We’re nearing the end of our first extended trip as a family — Ryan returns home by plane to attend some meetings, and Eliza and I will drive north, enjoying spring in the Baja and the pace of travel with two dogs.
With the exception of a couple overnights, we’ve been parked these past five weeks(!) in the same spot — La Ventana, a pueblo about an hour south of La Paz on the Sea of Cortez. Our road to discovering our place here felt long and bumpy, but it turns out our reasons for stasis are simple: we need community and routine to thrive.
Driving south out of the cold last February, we put in long days on the road, which made it hard to get out of each other’s space or unpack our books, laptops, art supplies, wetsuits — our ‘comfort sprawl’ that makes life rich and easy. And while we met cool people at virtually every stop — in fact, we’ve been following other travelers’ recommendations the whole trip — we were missing the depth of conversation beyond small talk.

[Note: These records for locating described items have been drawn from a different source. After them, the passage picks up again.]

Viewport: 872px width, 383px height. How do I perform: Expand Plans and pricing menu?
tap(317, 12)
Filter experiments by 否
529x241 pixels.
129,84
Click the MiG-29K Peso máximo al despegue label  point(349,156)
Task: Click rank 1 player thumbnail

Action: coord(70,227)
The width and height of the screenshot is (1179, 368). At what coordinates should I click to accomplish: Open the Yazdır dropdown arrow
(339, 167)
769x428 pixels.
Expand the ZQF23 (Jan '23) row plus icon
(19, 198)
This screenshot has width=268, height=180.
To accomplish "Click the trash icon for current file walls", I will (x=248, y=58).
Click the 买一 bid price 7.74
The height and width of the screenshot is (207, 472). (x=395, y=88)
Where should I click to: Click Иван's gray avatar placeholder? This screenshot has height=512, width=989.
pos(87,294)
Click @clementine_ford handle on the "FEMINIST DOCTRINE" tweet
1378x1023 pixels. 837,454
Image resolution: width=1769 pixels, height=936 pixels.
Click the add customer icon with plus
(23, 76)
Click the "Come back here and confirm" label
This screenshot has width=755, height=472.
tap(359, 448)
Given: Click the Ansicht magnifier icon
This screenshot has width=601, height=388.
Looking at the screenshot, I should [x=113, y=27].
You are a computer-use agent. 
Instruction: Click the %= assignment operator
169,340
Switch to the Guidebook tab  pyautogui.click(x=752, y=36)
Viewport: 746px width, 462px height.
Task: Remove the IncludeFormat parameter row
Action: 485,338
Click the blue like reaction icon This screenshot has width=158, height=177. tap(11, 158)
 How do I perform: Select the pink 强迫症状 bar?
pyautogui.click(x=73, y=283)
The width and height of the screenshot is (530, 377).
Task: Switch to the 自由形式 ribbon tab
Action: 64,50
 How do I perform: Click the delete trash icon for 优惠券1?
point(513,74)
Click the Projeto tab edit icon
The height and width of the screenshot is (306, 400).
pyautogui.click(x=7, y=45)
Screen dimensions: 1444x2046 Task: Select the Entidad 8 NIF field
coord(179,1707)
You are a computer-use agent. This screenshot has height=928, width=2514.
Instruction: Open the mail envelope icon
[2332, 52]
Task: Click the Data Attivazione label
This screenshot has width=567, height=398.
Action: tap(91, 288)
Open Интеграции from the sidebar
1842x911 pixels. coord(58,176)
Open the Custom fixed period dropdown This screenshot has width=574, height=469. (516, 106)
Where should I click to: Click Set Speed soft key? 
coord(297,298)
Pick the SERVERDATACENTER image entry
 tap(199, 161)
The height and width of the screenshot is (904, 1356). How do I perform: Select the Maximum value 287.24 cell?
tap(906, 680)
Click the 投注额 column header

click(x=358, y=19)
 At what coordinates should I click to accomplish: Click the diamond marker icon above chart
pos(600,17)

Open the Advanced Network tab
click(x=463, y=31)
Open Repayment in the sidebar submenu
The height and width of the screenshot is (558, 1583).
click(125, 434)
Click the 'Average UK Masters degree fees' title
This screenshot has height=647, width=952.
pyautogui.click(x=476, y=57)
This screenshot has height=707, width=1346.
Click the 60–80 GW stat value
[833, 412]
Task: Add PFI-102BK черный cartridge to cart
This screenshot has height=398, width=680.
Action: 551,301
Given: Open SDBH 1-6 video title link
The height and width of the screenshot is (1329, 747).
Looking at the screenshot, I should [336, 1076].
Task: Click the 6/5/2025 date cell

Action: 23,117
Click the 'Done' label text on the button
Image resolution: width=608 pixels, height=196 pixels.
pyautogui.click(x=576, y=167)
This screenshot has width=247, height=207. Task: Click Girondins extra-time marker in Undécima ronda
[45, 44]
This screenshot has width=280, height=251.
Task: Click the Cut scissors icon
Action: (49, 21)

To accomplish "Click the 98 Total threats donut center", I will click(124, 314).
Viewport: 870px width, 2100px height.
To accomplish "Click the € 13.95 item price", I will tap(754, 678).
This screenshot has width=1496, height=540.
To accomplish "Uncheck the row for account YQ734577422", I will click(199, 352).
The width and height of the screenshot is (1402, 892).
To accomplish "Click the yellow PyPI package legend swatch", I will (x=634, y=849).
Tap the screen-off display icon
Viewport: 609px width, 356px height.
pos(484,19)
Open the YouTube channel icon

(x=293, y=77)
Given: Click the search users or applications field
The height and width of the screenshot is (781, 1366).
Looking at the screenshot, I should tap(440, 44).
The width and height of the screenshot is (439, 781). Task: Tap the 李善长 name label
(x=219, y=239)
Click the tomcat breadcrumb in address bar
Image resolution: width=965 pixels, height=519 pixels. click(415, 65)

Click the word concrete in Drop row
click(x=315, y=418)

In La Ventana, we met the kiteboarding community — devotees of el viento 6-30 knots. Many have been wintering here for decades, riding the wind on whatever equipment best harnesses its personality — billowy foil kites when the breeze floats butterflies; sturdy, twitchy front-edge inflatables when it’s dangerously daring. Many also have windsurf boards, with a sail and boom. These are people who look to the sea for companionship, who don’t care how the wind rakes dust through their hair or hurls sand, rasping against their skin.
This community is made mostly of gringos — true — from Canada and the Northwest US, where outdoor sport is a common language. Some, like Don and Laurie from Tahoe, raised their kids on the beach, taking them out of school or homeschooling for weeks or months each year, defying the judgement of family and school administrators alike.
Some are young, like Dave, Lane and Sara, making a career of seasonal sport employment in some of the most beautiful destinations on Earth. Still others are long retired, their octogenarian bodies blending with the other rippling wetsuits edging into the water, still muscled and capable.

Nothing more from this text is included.